Und hier macht Nihon Falcom etwas, was man außerhalb ihrer eigenen Spiele einfach nicht sieht, vor allem nicht in so großem Rahmen: Sie wagen es, so gut wie jeder Figur, egal wie unbedeutend, eine Persönlichkeit, eine Geschichte und etwas zu tun zu geben. Meistens sogar gekoppelt mit Charakterentwicklung und manchmal mächtig viel Drama.

Tatsächlich gibt es in Trails of Cold Steel gleich eine ganze Schar an Figuren, die niemals direkt mit den Hauptcharakteren interagieren oder irgendwas zum Plot sagen, sondern euch nur einen Einblick in ihr Leben mit relativ unterhaltsamen Vignetten eben.
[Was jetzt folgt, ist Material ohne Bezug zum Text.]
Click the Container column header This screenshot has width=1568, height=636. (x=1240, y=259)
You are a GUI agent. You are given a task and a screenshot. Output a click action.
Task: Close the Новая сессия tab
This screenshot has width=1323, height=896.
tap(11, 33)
Das mag banal wirken, doch der Effekt ist mehr als deutlich. Die Welt, die in den Trails-Spielen erschaffen wird, fühlt sich so real an wie kaum eine andere Videospielewelt. Man kann die Protagonist-und-Plot-Linse ablegen und sich unheimlich gut vorstellen, wie normale Menschen im erebonischen Imperium leben. Wie sehen ihr Alltag, ihre zwischenmenschlichen Beziehungen oder ihre typischen Sorgen aus? Das sind Fragen, die man für überraschend viele Figuren in Trails of Cold Steel I + II beantworten kann, wenn man sich nur voll auf das Spiel einlässt und die Möglichkeit nutzt, immer wieder mit Leuten zu reden, die in schöner Regelmäßigkeit etwas Neues zu sagen haben.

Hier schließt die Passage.